[Exercise details]
In the data below, find the line with "1171x747 pixels." and output it along with every later line, exactly, but not the pictures.

--- Material shown Enclosed Below ---

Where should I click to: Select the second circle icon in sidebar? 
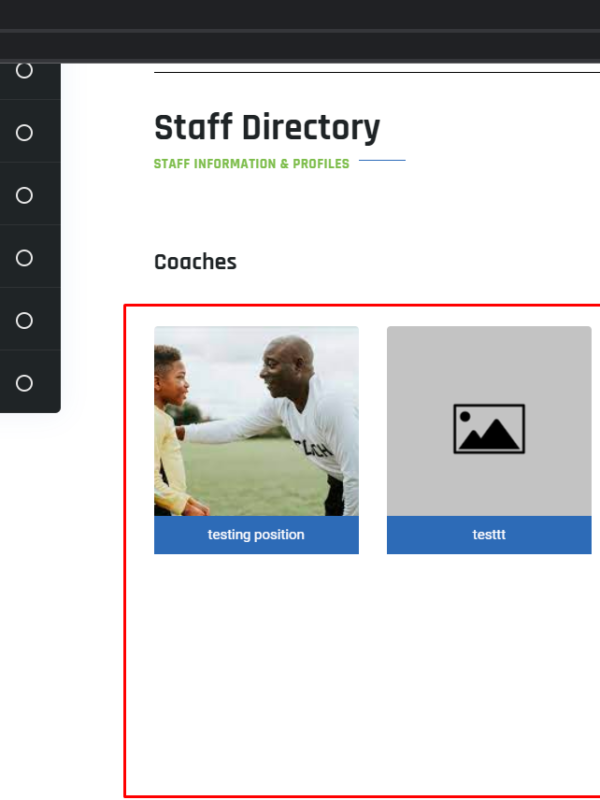24,133

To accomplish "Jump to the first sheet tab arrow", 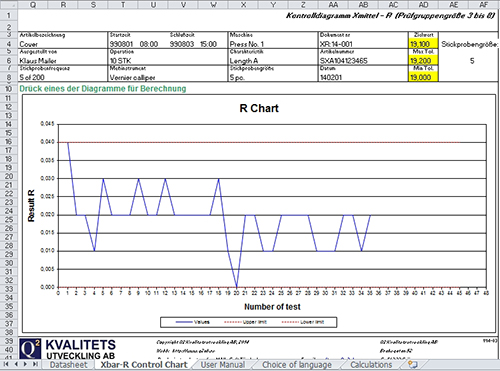I will point(6,364).
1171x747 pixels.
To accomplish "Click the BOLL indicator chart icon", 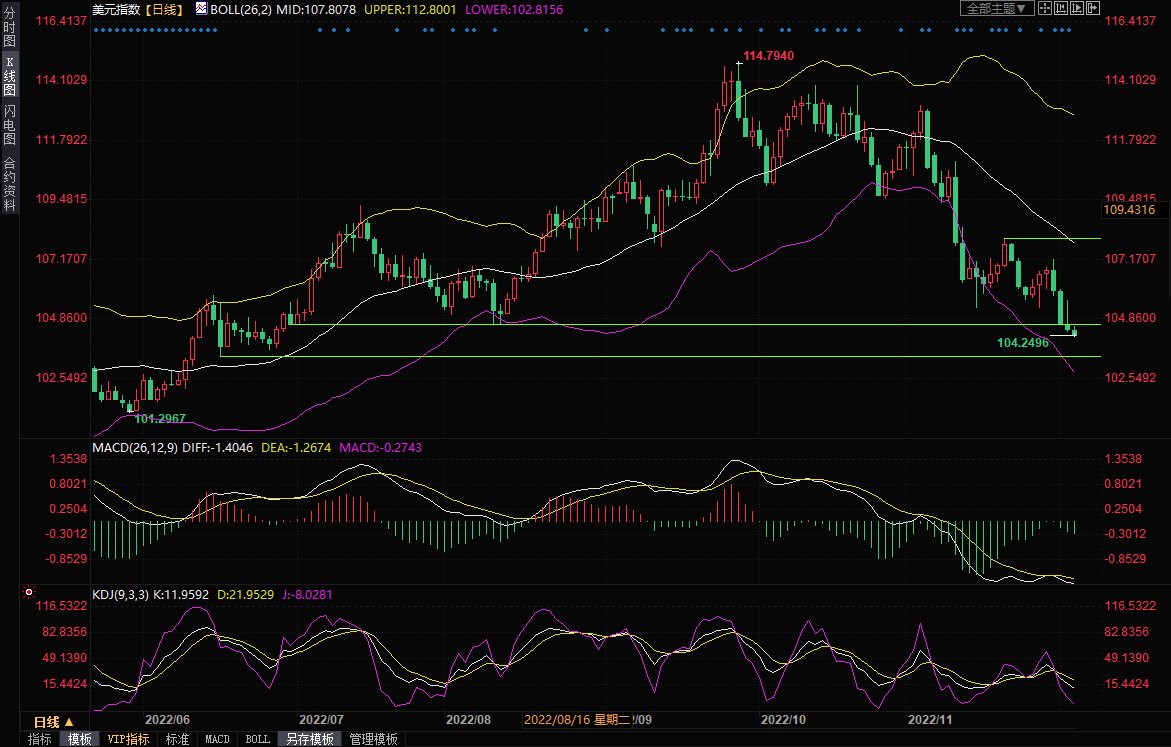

--- End of Enclosed Material shown ---

[Output below]
1171x747 pixels.
To accomplish "Click the BOLL indicator chart icon", 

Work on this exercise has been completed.